------ SUPPLIED INFORMATION ------

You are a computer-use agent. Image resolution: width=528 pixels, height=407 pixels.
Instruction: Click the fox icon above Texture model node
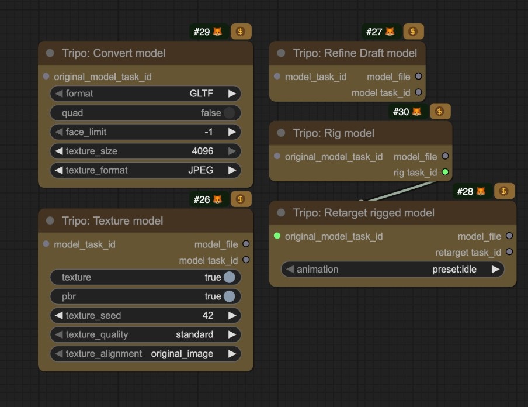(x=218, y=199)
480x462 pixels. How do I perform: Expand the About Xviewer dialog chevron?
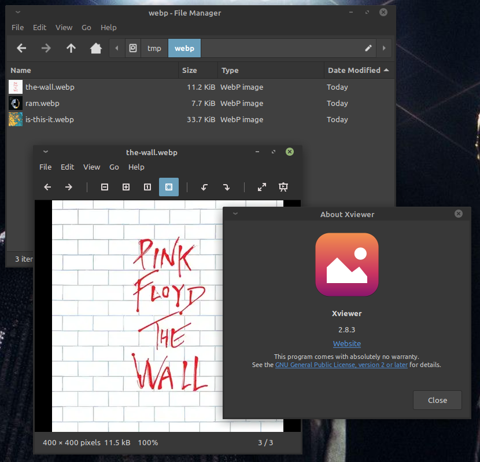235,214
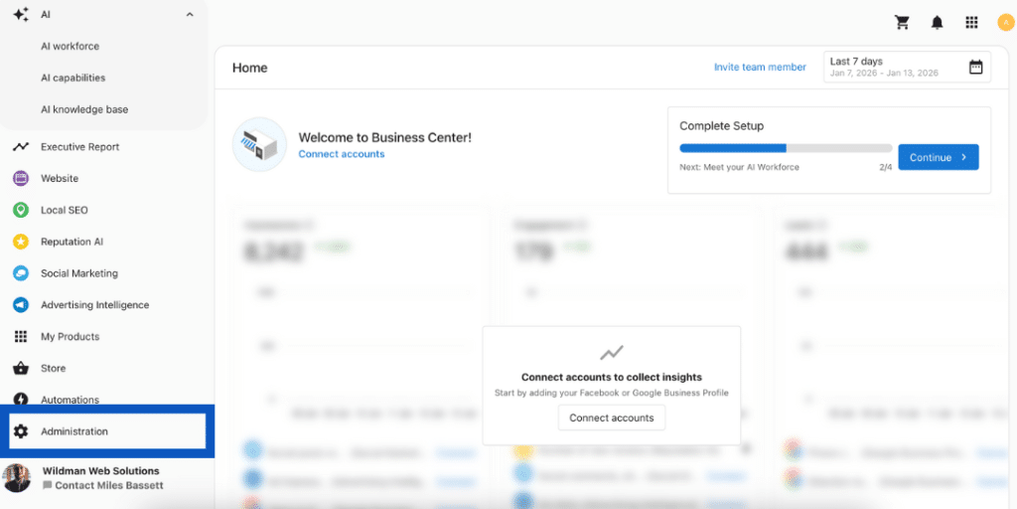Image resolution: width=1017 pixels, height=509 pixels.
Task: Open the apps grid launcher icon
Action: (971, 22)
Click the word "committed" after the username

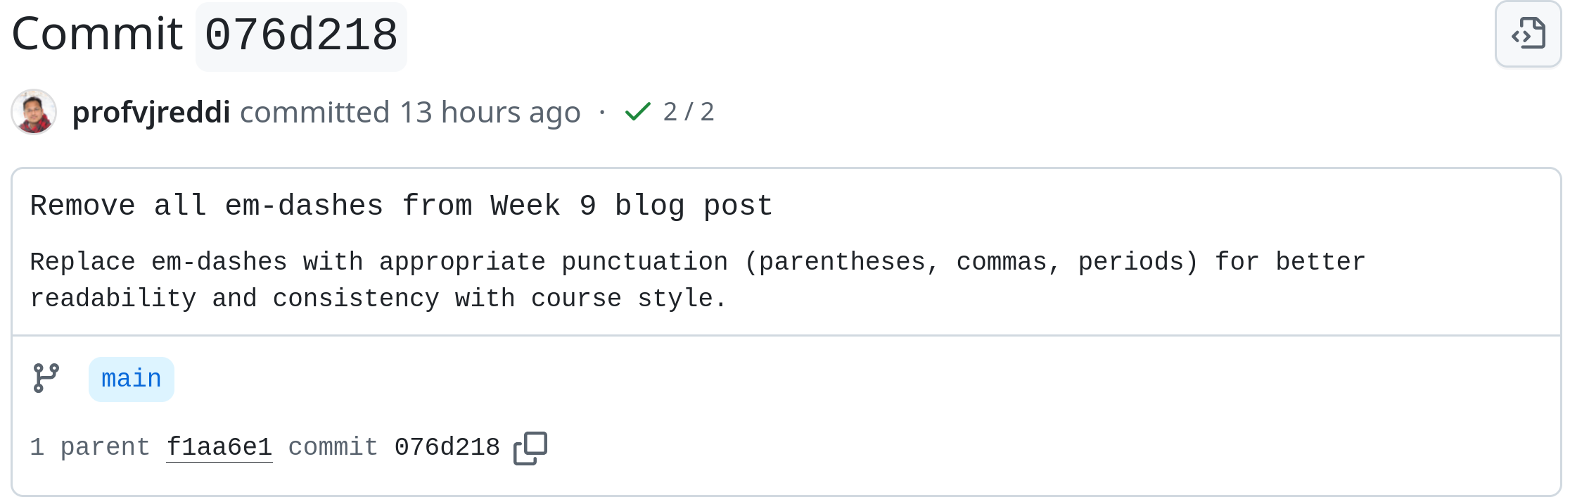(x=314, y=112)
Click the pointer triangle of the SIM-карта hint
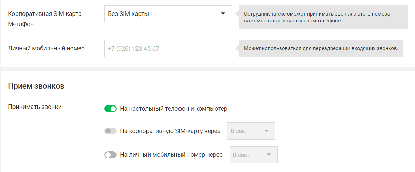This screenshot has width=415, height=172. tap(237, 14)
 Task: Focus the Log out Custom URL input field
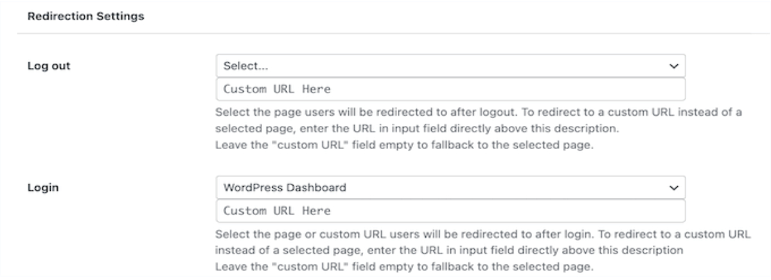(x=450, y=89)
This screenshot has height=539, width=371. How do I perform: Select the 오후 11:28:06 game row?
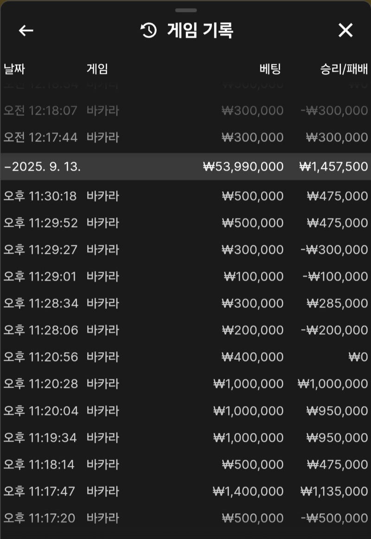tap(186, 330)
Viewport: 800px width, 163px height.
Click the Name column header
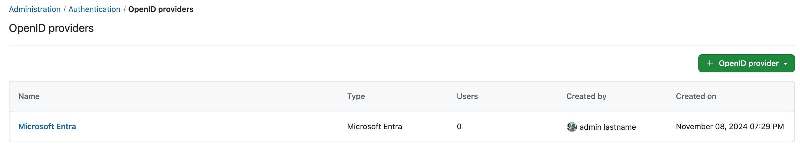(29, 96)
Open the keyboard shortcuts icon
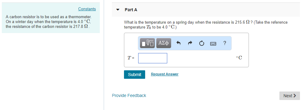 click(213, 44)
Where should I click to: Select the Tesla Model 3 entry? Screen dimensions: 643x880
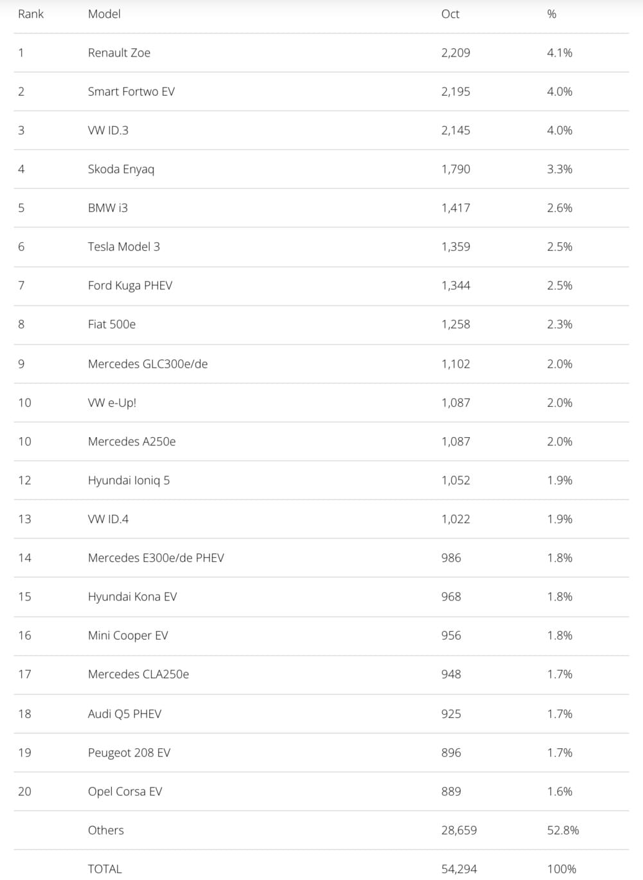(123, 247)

------

* [WORK INSTRUCTIONS] Give back only the lines from the one that carries "This screenshot has height=539, width=371." through the final line above, both included. Drop all pictures.

* [EXPECTED ANSWER]
This screenshot has height=539, width=371. How do I perform: Select the 오후 11:28:06 game row?
tap(186, 330)
Viewport: 800px width, 163px height.
Click the Name column header
(29, 96)
Open the keyboard shortcuts icon
 click(213, 44)
Where should I click to: Select the Tesla Model 3 entry? Screen dimensions: 643x880
(123, 247)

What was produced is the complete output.